Down a ramp, visitors are greeted by a monumental statue of a man holding a dead child, entitled the “Unconquered Man.” The image is apparently based on the one survivor of the down, a blacksmith, who found his son shot in a barn. So, you have a great example of socialist realist use of a real person idealized to represent a larger population. The whole site, in fact, is a synecdoche for all of the towns massacred by the German army. A man is to Man as Khatyn is to the Motherland.

Adjacent to the statue is a white slab that caps the mass grave and there is a bent slab of black marble meant to remind visitors of the barn where most of the town was burned. Beyond this is a wall of remembrance and a “Cemetery of Villages” commemorating the 186 Belorussian towns lost during World War II. 186 black marble urns filled with ground from their respective villages stretch out into a huge field.
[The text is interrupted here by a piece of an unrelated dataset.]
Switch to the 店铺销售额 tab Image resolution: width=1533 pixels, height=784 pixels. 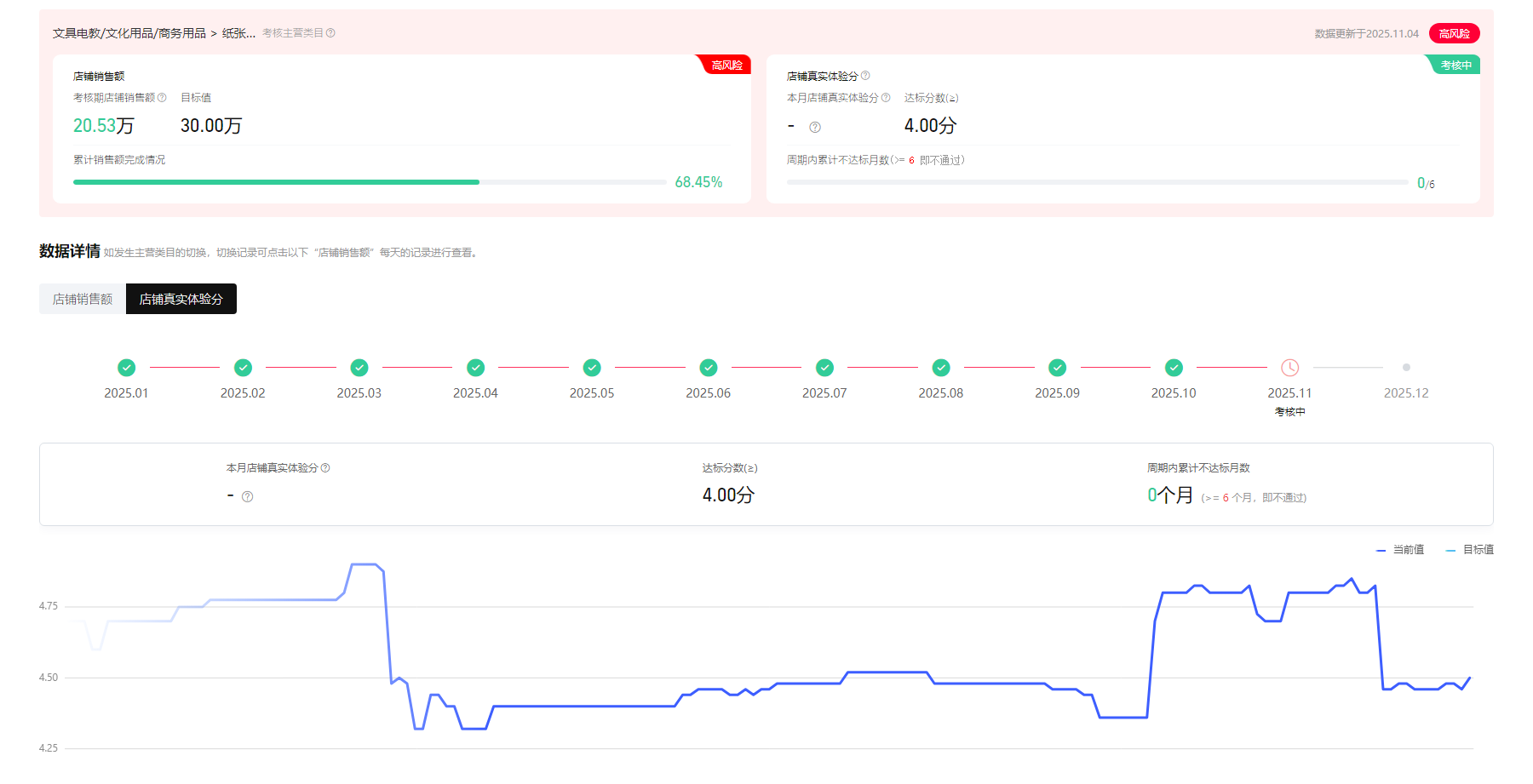tap(83, 299)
A black platform contains three birch trees and an eternal flame to symbolize the 1/4 of all Belorussians who died during the war.

All around the memorial axis are monuments on the site of each structure that existed at the time of the massacre. Paths follow the original streets, symbols of an index, like the Cretto di Burri. The former house sites are bounded by concrete beams. Bell towers inscribed with the names of residents stand in for the chimneys. Even wells are marked with marble platforms and concrete roofs.
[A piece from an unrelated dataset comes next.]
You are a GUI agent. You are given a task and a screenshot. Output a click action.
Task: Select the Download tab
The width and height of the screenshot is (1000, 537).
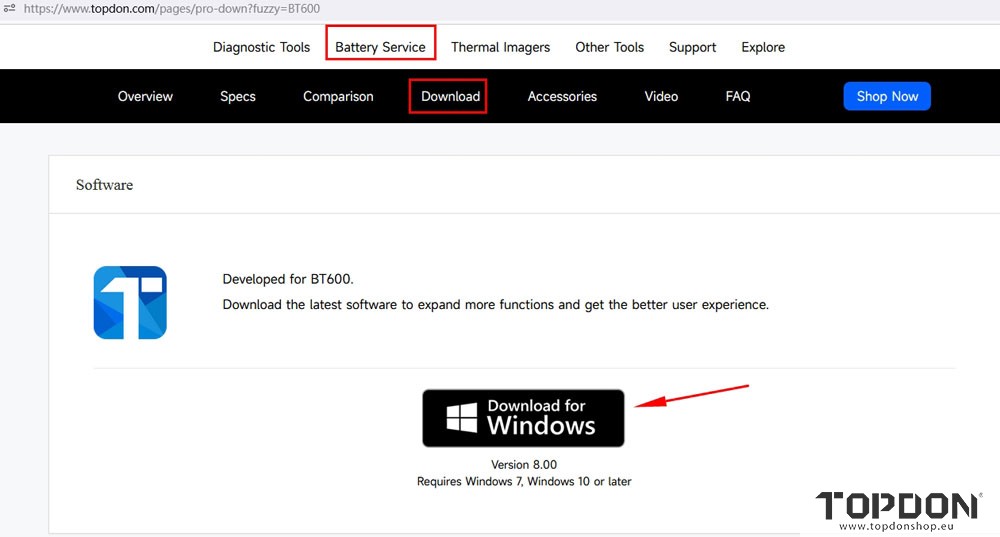450,96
Finally, The third is the tiny Dalva complex, located about ninteen miles to the north. Its architectural elements are similar to Khatyn’s, but I think that the concrete beams surrounding former sites are more elegantly abstract. On the other hand, the beam assemblages are punctuated with bronze recreations of household objects like vases or teddy bears.

Photos from Khatyn and Dalva are in the same post.

These three memorials, built from 1967-1973 are emblematic of Soviet design at that time. What distinguishes these memorials from earlier Stalinist is the emphasis of human suffering and the effort to instill a sense of loss in other people. The strong emphasis on representation seen in Stalinism remains, but the new generation adds expressionist gestures and compositional abstraction to Socialist Realism.

Like all memorials, they also reflect the political ideology of the time. Part of the purpose of building such extravagant memorials was to focus regional antagonism towards German Fascism and away from Stalinist repression without overtly denying that anything happened. This is particularly in the case of the Khatyn memorial, where the names were similar enough between Katyn (Катынь) and Khatyn (Хатынь) to misdirect people.

Yet on the other hand, these sites mark legitimate sites of atrocities that occurred to people who were caught in world history. So, the ambiguity of architecture, that it generally means nothing external to its own form, works to its advantage. Even as the ambiguity between Khatyn and Katyn casts a shadow over the memorial, the ambiguity also prevents it from being simply a political tool of the regime. Compare this to the Stalinist memorials in the Tiergarten or Vienna, whose message and representation cannot be mistaken.